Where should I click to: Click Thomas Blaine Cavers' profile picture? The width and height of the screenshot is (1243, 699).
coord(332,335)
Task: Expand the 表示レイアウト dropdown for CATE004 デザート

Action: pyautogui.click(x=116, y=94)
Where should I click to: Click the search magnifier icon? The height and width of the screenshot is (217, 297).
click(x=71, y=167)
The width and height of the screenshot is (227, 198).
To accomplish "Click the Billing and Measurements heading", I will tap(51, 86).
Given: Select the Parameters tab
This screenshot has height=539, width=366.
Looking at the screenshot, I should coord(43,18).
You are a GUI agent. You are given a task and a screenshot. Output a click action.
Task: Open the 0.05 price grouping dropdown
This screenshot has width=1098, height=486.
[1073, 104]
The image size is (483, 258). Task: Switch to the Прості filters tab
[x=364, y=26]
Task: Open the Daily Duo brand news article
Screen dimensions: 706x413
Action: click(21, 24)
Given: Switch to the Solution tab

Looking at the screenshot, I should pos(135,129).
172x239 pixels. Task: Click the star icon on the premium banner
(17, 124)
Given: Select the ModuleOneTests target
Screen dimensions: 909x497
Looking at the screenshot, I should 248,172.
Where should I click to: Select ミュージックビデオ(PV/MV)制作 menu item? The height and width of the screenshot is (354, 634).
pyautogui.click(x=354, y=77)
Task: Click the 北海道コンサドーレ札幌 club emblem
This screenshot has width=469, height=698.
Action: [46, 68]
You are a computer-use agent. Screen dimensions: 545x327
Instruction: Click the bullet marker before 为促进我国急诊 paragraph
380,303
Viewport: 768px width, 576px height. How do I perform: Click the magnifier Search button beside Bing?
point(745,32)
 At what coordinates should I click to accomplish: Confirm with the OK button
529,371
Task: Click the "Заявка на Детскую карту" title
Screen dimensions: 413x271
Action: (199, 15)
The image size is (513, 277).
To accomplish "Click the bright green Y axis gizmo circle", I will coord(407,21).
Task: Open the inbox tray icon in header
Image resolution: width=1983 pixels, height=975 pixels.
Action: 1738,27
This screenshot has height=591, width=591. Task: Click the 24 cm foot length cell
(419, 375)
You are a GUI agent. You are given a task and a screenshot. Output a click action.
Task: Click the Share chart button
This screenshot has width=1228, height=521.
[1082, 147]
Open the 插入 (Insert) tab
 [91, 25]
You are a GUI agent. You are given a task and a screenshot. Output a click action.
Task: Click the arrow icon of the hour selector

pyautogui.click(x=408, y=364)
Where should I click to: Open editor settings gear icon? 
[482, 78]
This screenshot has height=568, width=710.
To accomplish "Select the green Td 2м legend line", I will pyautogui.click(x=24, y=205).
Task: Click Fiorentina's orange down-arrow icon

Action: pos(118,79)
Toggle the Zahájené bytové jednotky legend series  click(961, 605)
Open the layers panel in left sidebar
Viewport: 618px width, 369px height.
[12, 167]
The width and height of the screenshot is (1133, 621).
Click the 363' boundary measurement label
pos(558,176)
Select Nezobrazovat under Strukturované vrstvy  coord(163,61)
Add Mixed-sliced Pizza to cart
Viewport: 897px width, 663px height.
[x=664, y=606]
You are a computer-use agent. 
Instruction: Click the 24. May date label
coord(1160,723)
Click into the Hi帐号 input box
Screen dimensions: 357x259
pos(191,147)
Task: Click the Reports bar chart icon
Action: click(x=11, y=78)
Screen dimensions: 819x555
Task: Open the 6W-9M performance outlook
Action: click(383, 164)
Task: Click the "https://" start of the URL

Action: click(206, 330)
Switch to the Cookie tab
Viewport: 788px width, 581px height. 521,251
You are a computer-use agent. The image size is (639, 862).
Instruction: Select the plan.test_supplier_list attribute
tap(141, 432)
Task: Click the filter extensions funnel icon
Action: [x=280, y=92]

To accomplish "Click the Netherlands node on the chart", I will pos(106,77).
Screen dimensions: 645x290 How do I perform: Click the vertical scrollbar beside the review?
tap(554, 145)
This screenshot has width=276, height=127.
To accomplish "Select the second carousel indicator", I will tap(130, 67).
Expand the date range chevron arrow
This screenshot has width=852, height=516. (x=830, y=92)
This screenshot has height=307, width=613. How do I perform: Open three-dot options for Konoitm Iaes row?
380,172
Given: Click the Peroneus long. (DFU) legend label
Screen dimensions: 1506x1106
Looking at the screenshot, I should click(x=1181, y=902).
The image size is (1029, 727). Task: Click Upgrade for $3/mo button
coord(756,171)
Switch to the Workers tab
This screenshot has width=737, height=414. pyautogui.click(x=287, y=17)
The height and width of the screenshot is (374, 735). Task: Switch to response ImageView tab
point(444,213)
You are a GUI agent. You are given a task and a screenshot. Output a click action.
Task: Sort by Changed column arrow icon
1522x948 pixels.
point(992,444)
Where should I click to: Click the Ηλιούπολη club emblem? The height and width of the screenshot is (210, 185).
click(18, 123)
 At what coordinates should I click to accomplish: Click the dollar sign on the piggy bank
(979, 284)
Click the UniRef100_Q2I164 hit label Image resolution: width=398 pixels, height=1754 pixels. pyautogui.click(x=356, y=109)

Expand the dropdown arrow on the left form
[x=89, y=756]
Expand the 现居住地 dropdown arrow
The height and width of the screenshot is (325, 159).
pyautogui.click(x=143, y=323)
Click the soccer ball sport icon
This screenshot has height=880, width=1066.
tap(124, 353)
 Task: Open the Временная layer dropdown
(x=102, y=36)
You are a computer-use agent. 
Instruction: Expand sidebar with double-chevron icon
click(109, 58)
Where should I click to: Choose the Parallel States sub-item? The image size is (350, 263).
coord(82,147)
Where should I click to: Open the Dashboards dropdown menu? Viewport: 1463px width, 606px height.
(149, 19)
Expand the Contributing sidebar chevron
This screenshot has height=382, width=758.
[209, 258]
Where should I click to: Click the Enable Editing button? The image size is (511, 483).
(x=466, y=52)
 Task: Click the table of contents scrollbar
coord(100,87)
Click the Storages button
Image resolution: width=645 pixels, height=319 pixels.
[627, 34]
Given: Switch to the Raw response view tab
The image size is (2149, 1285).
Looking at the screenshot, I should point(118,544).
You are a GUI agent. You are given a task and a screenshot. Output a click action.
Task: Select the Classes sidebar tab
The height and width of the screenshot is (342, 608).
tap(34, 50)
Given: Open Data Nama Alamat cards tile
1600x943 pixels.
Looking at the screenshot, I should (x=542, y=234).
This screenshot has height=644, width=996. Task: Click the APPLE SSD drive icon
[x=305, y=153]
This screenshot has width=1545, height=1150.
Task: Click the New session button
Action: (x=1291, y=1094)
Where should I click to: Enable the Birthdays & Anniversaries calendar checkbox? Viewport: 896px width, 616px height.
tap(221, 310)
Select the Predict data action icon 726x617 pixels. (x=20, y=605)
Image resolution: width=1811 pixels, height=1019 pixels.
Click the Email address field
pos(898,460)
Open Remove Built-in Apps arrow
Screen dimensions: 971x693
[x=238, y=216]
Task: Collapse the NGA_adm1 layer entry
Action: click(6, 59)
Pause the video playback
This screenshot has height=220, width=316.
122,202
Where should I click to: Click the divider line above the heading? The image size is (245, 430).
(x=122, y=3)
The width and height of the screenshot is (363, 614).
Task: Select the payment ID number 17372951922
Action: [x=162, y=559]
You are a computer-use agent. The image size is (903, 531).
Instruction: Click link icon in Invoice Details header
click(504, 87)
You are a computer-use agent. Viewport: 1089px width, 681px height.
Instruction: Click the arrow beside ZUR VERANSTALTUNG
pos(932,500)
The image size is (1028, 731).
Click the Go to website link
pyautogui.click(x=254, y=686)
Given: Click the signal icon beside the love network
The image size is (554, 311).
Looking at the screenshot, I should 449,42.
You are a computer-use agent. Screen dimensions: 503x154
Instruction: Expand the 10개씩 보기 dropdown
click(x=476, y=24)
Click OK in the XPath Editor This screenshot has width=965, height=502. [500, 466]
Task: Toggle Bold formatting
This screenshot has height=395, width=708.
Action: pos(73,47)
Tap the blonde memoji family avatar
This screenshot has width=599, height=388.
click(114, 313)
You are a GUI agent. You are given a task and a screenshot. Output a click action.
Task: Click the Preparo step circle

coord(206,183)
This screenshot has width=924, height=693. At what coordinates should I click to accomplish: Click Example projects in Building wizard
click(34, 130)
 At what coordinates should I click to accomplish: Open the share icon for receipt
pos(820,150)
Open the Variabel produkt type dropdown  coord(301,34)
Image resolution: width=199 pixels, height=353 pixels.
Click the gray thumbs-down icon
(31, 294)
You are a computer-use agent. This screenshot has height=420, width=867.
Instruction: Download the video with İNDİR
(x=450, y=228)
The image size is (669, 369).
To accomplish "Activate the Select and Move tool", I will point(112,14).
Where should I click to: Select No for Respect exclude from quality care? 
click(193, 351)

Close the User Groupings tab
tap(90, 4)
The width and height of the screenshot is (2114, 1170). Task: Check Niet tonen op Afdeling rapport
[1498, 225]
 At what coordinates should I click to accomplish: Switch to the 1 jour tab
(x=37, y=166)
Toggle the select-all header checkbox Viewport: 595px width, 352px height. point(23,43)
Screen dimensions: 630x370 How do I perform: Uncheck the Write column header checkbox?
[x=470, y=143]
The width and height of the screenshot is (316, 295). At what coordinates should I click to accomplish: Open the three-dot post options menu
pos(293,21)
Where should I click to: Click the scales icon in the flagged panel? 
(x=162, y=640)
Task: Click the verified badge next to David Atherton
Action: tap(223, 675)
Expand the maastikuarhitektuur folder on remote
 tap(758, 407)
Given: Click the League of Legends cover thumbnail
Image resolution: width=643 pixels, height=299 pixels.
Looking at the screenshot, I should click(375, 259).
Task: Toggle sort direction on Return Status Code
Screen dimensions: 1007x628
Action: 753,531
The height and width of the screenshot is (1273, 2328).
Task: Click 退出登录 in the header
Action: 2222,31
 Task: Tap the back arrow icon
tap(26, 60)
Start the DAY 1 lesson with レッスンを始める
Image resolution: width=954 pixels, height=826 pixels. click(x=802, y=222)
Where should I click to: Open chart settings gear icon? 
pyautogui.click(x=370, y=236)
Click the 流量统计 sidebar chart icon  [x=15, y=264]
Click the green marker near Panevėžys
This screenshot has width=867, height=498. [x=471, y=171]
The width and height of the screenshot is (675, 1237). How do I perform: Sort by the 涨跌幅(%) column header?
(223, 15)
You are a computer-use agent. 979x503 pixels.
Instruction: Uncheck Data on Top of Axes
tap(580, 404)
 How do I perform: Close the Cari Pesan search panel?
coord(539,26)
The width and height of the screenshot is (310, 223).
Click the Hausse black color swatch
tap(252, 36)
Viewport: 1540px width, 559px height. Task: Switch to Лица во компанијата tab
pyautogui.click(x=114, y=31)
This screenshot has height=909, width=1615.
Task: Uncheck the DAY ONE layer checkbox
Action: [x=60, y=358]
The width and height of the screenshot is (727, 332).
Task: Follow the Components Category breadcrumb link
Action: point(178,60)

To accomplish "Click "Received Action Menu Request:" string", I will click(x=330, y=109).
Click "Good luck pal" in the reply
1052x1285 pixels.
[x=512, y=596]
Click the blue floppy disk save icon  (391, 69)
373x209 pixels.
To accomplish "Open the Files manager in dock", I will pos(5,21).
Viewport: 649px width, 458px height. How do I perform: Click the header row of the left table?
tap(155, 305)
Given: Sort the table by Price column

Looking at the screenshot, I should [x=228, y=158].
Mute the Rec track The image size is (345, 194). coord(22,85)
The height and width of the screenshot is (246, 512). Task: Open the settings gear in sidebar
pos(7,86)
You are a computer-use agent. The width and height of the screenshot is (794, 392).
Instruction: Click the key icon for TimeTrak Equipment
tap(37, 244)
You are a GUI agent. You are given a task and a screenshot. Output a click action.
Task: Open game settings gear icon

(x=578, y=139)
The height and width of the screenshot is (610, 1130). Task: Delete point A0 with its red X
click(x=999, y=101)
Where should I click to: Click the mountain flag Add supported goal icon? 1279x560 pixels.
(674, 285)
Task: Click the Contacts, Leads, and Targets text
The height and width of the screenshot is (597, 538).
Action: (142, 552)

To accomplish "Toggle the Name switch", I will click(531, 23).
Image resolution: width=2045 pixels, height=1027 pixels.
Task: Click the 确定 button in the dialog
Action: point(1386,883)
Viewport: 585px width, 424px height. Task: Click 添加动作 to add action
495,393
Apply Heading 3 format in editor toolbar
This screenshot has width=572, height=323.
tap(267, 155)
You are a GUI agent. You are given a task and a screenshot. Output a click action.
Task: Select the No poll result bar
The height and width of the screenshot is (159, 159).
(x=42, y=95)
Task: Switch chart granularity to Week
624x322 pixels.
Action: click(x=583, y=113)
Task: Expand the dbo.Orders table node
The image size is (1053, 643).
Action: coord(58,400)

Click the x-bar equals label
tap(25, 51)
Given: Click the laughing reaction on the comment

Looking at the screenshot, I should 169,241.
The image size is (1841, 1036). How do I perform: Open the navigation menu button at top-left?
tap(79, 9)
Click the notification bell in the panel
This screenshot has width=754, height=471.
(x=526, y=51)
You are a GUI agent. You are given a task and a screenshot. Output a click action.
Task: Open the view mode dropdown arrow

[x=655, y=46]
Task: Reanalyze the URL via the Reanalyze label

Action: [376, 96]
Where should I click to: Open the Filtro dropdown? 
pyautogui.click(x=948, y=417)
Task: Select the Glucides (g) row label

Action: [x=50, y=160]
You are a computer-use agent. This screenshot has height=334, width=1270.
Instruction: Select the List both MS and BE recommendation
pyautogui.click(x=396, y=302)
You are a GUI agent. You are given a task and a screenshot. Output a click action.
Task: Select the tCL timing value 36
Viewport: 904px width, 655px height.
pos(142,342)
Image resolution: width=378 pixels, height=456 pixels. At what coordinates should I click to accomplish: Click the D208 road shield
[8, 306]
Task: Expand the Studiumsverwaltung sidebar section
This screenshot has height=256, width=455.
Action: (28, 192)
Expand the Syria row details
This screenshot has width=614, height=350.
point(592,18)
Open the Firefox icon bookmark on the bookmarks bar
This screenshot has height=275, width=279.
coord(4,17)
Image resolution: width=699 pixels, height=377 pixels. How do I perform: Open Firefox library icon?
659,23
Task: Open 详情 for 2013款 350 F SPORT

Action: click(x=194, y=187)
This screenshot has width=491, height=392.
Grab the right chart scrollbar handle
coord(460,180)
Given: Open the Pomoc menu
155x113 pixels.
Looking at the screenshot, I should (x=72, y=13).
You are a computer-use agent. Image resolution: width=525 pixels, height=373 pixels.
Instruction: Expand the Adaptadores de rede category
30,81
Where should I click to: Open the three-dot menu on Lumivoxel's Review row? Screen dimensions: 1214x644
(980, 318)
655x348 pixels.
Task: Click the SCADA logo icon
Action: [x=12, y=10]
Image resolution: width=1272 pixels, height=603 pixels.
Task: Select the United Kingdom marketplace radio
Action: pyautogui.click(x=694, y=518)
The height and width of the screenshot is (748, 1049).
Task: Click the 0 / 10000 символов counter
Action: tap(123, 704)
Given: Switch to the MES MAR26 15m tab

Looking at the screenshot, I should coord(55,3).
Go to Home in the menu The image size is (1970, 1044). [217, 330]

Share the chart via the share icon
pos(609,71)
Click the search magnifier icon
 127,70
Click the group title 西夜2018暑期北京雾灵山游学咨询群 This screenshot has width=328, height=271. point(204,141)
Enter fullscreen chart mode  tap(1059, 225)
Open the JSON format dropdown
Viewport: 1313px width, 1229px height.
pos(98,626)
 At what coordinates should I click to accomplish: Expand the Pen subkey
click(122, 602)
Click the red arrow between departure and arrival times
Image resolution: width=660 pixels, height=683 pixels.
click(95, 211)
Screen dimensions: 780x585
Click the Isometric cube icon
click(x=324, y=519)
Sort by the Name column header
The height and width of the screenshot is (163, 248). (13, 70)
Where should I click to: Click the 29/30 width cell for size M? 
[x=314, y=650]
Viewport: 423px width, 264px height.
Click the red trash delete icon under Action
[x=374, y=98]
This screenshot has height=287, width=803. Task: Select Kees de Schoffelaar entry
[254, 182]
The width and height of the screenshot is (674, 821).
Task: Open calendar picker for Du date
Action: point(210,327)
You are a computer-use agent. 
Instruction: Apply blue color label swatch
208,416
□ □ □
Count the lines in the rows above that contain the string "Firefox", and give only that number.

# [ANSWER]
2